Reports ranging from a drop in housing activity to declines in manufacturing stemming from bad weather have caused the greenback to fall this month against all 16 major currencies tracked by Bloomberg except the yen. Analysts who in December saw the U.S. Dollar Index rising 6 percent by mid-2014 to 84.9 have cut their estimates to 82.9, Bloomberg surveys show.

Winter storms have at times paralyzed large swaths of the U.S. this year, canceling flights, snarling traffic and damping economic activity. Suddenly, traders are starting to wonder whether this may alter the Fed’s plan to reduce its stimulus, a policy that has weighed on the dollar.

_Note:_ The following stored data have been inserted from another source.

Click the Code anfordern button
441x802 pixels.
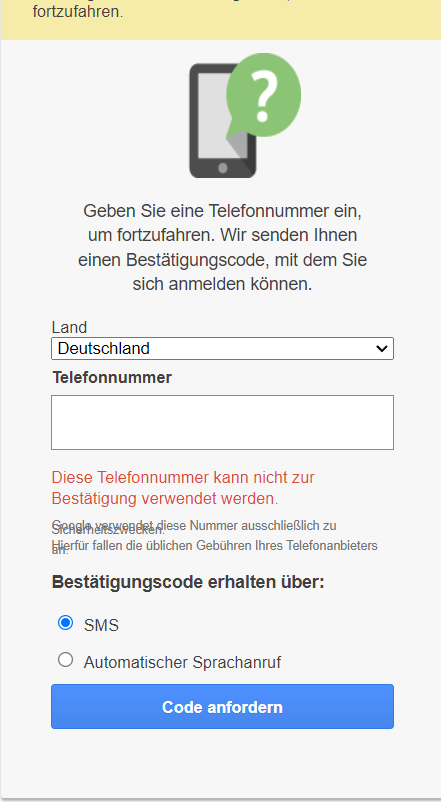click(222, 706)
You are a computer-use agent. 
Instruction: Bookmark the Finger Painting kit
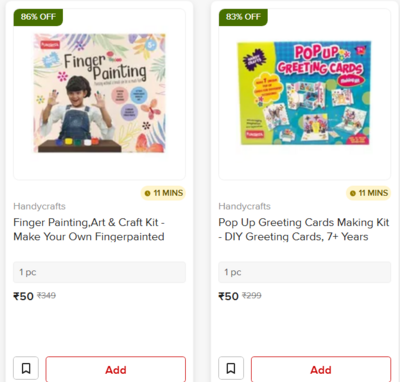[x=26, y=368]
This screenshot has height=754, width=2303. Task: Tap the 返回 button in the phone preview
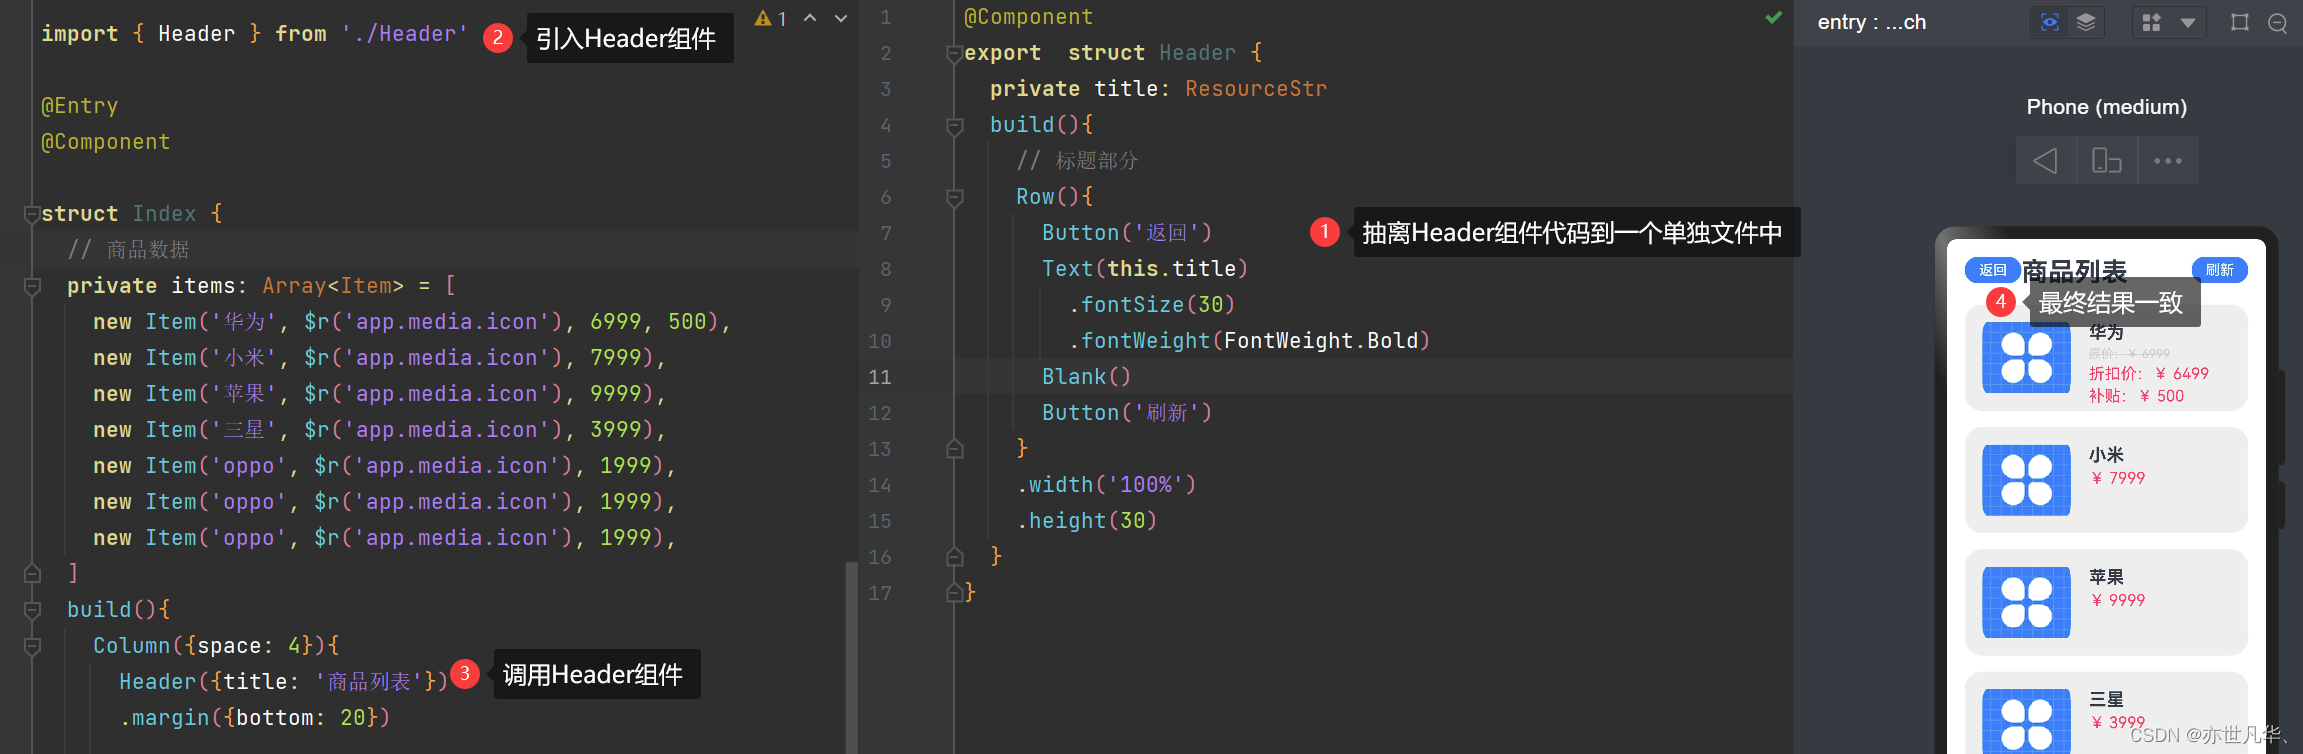[1992, 270]
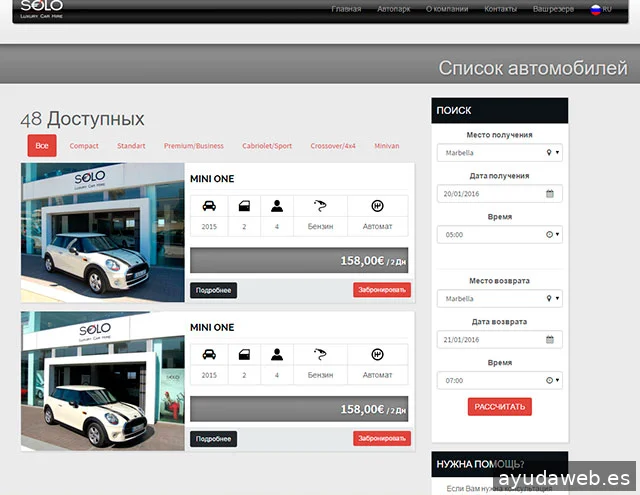Select the Compact category tab
Viewport: 640px width, 495px height.
pos(84,146)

“Weather has clouded the interpretation of generally soft U.S. data — is the U.S. growth trend intact, or is it weakening enough to affect the Fed’s tapering path?” Jose Wynne, the global head of foreign-exchange research at Barclays Plc in New York, said by e-mail on Feb. 13.

Abandoning Bets

Bank of America Corp. said worse-than-forecast economic data caused by the snowstorms prompted its clients to abandon bets for the dollar to rise against the yen. Nomura Securities Co., Japan’s biggest brokerage, exited a trade buying the greenback versus a basket including the euro, yen and Swiss franc.

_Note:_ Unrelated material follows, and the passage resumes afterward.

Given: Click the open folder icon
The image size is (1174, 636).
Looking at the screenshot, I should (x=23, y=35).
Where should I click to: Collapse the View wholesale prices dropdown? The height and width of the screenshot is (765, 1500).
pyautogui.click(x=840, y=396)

“We’re trading U.S. data, and they’re being weighed down by the weather,” David Woo, the head of global rates and currencies at Bank of America Merrill Lynch in New York, said in a Feb. 14 phone interview.

An appreciating dollar was the overarching theme of 2014 currency forecasts by firms from JPMorgan Chase & Co. to Morgan Stanley and UBS AG.

The U.S. Dollar Index, which measures the currency against the euro, yen, pound, Swiss franc, Canadian dollar and Swedish krona, cooperated at the start of the year, rising 1.59 percent in January. It’s down 1.3 percent this month, the most since tumbling 2.3 percent in September.

‘Artificial Boost’

The yen was at 102.31 per dollar in New York yesterday, strengthening from a more than five-year low of 105.44 on Jan. 2. It will weaken to 110 by year-end, according to the median forecasts of more than 50 strategists surveyed by Bloomberg.

“In the short term, we’re wary that the unwinding of short-yen positions may not be over,” Bank of America’s Woo said. “Unusually cold weather in the U.S. is giving the yen an artificial boost.” A short position is a bet an asset will depreciate in value.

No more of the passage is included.